Amazon builds COSMO commonsense knowledge graph to improve product recommendation F1 by 60%
Amazon's product recommendation engine lacked commonsense reasoning to infer contextual product needs, such as that pregnant women searching for shoes might want slip-resistant footwear.
LLMs used to generate commonsense relationship hypotheses tend to produce empty or trivial rationales, requiring heuristic filtering and additional validation steps to remove low-quality outputs.
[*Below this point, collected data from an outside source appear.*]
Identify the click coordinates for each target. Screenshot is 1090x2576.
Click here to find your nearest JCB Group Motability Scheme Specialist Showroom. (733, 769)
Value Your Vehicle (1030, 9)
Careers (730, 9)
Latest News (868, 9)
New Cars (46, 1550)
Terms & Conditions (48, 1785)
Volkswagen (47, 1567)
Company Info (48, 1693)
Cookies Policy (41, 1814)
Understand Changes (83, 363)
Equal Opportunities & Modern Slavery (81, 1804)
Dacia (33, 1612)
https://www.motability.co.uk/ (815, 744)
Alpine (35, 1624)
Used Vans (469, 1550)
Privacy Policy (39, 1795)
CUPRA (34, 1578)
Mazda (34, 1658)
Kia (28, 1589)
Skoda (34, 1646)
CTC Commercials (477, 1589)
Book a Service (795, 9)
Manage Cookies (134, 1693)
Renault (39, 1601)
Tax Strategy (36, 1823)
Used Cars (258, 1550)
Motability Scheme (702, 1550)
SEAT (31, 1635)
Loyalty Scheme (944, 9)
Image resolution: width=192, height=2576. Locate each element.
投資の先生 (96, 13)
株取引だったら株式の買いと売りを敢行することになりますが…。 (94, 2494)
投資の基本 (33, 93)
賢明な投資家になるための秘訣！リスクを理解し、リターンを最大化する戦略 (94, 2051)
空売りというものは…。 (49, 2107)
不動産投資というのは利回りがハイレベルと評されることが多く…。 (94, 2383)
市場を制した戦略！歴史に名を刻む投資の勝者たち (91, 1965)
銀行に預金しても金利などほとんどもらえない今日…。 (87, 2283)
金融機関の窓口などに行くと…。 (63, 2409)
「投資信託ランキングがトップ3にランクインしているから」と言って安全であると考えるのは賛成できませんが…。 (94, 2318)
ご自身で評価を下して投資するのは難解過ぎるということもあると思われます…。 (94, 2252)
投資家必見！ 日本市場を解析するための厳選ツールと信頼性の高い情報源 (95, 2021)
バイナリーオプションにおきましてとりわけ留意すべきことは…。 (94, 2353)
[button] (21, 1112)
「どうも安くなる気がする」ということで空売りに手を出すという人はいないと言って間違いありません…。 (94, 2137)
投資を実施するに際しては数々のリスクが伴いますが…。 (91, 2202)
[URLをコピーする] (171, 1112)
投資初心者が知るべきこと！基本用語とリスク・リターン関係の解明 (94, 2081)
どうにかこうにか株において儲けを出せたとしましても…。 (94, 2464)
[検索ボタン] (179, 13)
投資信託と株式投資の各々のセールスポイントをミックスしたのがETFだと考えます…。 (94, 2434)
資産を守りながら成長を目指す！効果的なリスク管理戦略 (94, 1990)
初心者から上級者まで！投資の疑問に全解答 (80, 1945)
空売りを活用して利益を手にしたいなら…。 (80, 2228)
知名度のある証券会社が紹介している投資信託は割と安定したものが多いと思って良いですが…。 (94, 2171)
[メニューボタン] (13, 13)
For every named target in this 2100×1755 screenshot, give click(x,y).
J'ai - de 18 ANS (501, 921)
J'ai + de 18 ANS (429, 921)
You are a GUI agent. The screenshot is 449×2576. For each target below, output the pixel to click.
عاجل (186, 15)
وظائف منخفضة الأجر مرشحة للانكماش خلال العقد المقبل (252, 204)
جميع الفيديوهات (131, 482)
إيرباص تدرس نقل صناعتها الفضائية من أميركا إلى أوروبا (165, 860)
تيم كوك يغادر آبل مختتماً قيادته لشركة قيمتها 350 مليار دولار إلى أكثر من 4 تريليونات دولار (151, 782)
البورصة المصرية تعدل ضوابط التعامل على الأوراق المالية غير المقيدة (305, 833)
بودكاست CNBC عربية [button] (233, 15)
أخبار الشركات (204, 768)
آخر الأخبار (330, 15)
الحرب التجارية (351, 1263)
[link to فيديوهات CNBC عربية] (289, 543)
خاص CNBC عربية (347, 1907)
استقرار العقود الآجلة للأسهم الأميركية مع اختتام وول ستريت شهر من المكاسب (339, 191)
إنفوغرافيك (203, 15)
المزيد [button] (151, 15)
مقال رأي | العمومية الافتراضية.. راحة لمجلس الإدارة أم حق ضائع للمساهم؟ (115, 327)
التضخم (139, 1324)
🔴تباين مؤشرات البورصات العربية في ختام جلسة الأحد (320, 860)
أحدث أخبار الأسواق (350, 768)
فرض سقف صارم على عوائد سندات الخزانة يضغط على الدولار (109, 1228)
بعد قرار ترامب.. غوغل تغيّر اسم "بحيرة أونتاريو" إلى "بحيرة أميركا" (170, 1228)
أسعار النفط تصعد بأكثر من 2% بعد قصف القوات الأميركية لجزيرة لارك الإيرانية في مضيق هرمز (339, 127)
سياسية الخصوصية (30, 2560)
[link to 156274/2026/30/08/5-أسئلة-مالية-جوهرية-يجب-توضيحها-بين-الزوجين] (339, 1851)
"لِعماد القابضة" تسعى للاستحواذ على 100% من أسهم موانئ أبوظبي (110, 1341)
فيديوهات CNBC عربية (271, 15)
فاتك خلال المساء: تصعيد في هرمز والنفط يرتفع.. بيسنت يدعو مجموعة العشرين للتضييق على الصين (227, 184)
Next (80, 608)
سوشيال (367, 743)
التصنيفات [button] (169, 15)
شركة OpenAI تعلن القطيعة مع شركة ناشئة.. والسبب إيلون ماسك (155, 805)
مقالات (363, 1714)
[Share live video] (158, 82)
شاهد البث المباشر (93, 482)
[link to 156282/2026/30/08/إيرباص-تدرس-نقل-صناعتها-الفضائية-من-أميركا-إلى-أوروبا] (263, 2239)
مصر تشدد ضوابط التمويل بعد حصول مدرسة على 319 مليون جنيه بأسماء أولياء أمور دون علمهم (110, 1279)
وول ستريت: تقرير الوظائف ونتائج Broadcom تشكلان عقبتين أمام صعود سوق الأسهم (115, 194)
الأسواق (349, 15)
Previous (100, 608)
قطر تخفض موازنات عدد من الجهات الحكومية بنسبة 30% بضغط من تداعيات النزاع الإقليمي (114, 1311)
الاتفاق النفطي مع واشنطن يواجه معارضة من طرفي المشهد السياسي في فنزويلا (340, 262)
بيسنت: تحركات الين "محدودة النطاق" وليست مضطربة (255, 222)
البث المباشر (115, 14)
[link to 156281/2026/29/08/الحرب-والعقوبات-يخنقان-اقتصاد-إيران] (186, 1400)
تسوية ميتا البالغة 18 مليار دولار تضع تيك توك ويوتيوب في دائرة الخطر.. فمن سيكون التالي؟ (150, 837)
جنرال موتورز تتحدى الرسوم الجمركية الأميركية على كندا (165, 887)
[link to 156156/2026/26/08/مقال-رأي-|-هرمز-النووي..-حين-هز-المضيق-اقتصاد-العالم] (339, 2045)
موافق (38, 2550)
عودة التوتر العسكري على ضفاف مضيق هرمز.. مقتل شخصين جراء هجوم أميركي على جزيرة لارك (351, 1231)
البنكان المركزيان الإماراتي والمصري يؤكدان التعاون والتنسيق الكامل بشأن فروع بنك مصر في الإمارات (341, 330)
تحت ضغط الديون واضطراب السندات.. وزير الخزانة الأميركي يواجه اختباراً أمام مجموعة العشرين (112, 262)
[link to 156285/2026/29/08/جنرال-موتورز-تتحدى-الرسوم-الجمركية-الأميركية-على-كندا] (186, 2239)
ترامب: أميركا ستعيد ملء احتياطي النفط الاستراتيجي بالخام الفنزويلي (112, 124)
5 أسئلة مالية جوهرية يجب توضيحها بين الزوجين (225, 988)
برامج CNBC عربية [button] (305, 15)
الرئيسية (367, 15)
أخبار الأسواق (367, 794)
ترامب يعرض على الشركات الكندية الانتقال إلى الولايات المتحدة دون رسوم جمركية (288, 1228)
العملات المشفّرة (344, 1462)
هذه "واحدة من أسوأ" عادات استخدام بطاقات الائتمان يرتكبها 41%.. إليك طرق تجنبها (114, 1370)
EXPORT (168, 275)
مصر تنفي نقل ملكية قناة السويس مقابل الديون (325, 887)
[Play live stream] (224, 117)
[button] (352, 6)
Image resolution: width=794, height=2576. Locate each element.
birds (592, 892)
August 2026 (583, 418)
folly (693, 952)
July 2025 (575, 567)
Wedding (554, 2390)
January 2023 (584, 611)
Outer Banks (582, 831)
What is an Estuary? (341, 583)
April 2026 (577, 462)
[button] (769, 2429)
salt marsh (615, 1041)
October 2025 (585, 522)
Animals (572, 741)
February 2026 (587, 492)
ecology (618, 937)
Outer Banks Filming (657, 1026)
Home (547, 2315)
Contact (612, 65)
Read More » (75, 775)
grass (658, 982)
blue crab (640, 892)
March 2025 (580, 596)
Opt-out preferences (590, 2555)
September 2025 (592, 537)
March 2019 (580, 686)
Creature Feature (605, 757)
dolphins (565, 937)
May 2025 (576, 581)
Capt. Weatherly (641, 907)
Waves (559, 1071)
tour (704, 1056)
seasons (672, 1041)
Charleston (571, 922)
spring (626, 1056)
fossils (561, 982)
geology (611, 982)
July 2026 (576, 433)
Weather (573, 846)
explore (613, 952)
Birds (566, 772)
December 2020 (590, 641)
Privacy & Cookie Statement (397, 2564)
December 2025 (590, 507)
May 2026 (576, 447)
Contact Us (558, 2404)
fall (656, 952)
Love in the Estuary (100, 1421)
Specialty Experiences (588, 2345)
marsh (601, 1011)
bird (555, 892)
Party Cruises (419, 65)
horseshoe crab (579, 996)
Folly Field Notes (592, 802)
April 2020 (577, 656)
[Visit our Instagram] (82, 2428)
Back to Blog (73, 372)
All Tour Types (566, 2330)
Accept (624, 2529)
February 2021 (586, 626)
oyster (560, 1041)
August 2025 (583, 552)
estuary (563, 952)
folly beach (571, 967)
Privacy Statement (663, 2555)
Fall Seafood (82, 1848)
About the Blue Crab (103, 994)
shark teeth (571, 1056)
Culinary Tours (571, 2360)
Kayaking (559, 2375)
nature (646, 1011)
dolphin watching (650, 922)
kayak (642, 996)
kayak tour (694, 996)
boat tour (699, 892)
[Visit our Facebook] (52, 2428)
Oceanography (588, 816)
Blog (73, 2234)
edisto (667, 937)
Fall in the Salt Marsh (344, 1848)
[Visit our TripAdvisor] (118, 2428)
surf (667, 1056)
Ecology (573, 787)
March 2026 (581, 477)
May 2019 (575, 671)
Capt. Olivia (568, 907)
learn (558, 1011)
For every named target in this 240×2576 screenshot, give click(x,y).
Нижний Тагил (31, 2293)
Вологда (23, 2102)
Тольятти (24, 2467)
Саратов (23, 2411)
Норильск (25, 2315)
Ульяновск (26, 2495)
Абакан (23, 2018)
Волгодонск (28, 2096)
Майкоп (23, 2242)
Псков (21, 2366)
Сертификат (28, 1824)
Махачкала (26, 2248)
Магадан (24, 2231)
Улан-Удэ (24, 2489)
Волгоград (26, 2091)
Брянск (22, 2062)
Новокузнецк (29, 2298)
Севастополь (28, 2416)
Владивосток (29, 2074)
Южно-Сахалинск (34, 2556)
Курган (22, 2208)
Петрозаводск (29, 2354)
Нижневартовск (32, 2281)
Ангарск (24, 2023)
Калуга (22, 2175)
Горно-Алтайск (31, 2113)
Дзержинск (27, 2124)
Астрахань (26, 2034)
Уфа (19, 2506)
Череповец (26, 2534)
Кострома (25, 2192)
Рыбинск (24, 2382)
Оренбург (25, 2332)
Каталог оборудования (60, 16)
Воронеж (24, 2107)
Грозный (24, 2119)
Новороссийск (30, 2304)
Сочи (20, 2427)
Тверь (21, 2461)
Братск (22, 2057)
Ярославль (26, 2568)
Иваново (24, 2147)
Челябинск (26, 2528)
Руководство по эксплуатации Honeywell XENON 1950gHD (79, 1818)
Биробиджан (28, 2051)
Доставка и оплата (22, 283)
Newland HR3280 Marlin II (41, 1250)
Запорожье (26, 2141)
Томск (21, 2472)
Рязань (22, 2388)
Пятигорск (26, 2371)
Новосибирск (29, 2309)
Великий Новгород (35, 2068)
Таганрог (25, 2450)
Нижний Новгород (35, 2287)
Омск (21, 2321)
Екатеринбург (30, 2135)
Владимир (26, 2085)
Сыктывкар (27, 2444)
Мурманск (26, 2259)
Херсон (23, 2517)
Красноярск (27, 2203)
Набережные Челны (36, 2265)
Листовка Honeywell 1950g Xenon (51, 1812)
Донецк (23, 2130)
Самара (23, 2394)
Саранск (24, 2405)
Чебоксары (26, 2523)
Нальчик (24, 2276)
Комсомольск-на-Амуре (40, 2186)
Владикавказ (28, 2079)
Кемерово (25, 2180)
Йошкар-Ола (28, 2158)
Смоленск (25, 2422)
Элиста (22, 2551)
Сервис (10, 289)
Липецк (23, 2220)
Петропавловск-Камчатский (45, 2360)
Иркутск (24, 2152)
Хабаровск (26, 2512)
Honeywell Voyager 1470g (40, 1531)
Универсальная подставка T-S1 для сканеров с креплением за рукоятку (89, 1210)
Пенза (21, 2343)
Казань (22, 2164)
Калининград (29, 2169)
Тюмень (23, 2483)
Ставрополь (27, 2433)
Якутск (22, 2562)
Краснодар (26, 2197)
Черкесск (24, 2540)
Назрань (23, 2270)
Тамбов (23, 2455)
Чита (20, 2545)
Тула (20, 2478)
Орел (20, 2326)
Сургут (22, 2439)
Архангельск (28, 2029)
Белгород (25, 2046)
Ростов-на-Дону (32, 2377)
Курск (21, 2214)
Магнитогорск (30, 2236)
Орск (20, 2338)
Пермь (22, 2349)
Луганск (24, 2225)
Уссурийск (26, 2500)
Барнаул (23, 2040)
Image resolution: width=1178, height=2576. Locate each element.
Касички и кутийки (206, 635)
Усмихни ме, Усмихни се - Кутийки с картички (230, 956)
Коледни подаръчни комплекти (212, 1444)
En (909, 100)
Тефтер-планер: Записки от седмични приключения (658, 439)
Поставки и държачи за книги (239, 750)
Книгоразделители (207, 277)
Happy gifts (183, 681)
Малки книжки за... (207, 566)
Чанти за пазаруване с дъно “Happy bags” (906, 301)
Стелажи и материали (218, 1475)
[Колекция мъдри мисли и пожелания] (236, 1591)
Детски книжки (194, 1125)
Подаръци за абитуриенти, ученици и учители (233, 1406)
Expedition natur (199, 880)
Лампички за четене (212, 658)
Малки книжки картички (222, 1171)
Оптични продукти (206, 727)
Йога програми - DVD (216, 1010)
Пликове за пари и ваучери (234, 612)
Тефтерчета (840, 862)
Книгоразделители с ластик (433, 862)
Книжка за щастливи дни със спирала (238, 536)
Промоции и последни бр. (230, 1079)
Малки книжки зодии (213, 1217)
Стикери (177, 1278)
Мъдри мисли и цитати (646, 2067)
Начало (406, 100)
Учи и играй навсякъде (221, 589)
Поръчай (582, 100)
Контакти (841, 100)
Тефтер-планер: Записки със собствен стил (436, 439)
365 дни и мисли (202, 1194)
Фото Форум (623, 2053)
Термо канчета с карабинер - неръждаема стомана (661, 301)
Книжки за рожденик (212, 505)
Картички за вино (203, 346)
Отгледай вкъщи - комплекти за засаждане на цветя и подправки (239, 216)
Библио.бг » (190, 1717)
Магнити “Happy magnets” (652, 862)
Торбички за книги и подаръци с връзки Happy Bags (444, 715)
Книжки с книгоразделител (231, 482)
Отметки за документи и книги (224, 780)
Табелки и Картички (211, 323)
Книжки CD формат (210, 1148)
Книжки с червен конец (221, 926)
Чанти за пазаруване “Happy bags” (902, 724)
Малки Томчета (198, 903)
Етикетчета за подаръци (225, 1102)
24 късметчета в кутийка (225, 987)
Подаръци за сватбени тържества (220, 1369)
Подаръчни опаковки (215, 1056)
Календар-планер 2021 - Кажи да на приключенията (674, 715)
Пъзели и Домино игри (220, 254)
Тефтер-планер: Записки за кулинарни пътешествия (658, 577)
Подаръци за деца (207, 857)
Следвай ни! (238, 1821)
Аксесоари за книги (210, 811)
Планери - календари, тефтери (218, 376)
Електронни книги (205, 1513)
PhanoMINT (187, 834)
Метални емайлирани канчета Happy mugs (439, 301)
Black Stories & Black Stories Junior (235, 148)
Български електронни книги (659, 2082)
The COSMO-enhanced recommendation model achieved a 60% increase in macro F1 with frozen encoders, and maintained a 28% macro F1 edge and 22% micro F1 edge over the best baseline after fine-tuning.
Frequently asked questions
What did this team achieve with this AI workflow?
The COSMO-enhanced recommendation model achieved a 60% increase in macro F1 with frozen encoders, and maintained a 28% macro F1 edge and 22% micro F1 edge over the best baseline after fine-tuning.
What tools did this team use?
COSMO, LLMs.
What results were reported?
macro F1 improvement (frozen encoders): 60%; macro F1 edge over baseline (fine-tuned encoders): 28%; micro F1 edge over baseline (fine-tuned encoders): 22% (source-reported, not independently verified).
What failed first in this deployment?
LLMs used to generate commonsense relationship hypotheses tend to produce empty or trivial rationales, requiring heuristic filtering and additional validation steps to remove low-quality outputs.
How is this ecommerce ops AI workflow structured?
Customer query submitted → Collect and prune data pairs → LLM generates candidate relationships → Heuristic filtering of candidates → Human annotation of candidates → ML classifier scores remaining candidates → Principle extraction re-prompts LLM → Knowledge graph assembled from triples → COSMO triples integrated into recommendation model.